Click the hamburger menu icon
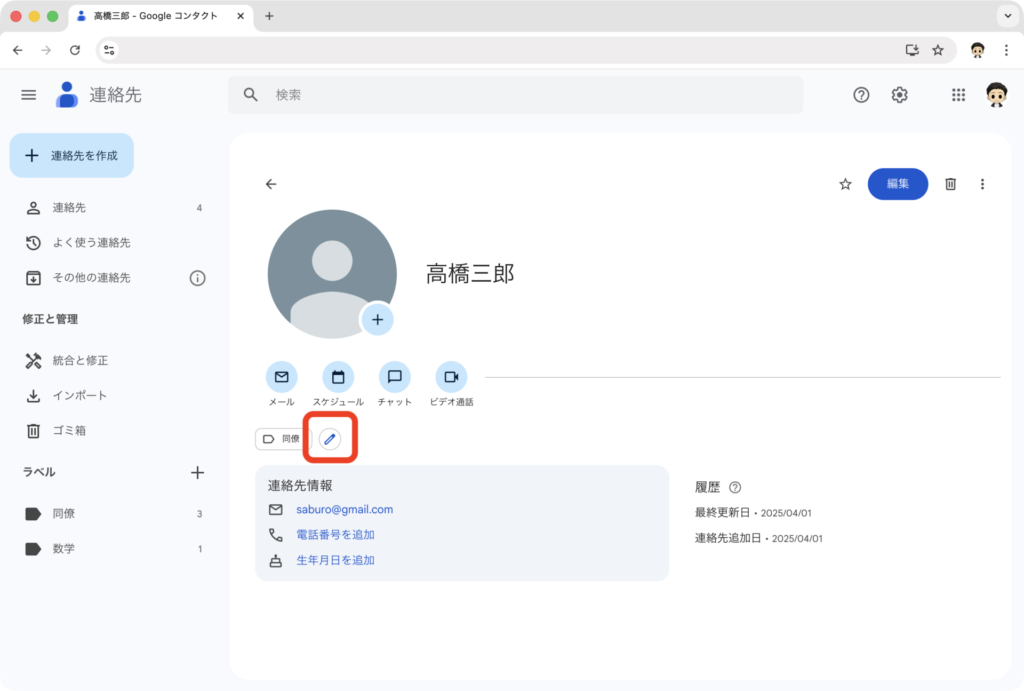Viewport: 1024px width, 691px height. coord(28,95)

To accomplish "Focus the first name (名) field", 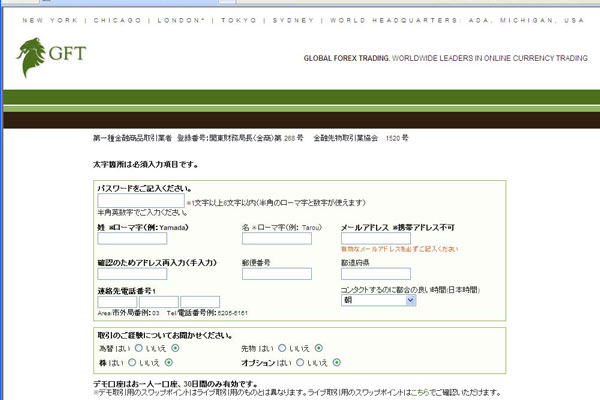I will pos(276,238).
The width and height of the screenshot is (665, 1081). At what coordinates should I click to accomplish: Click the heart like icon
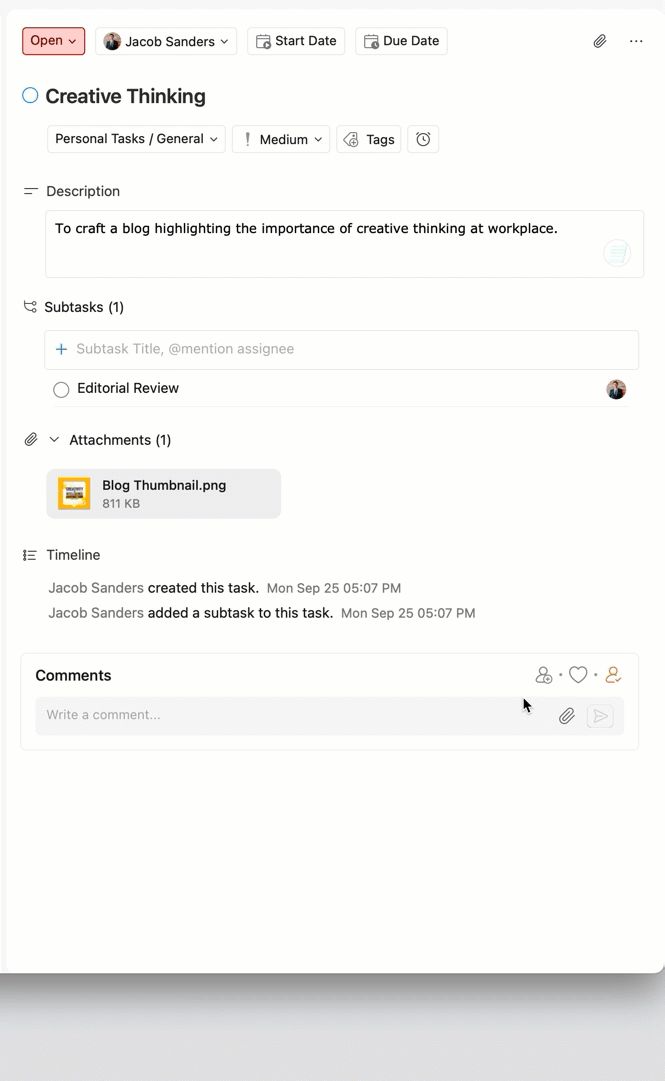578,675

+++

> _Task description_
Repeat the listing above from the line containing "The width and" through the last line of the listing, inclusive. Leave out the pictures.

> _Answer for the task_
The width and height of the screenshot is (665, 1081). At what coordinates should I click to accomplish: Click the heart like icon
578,675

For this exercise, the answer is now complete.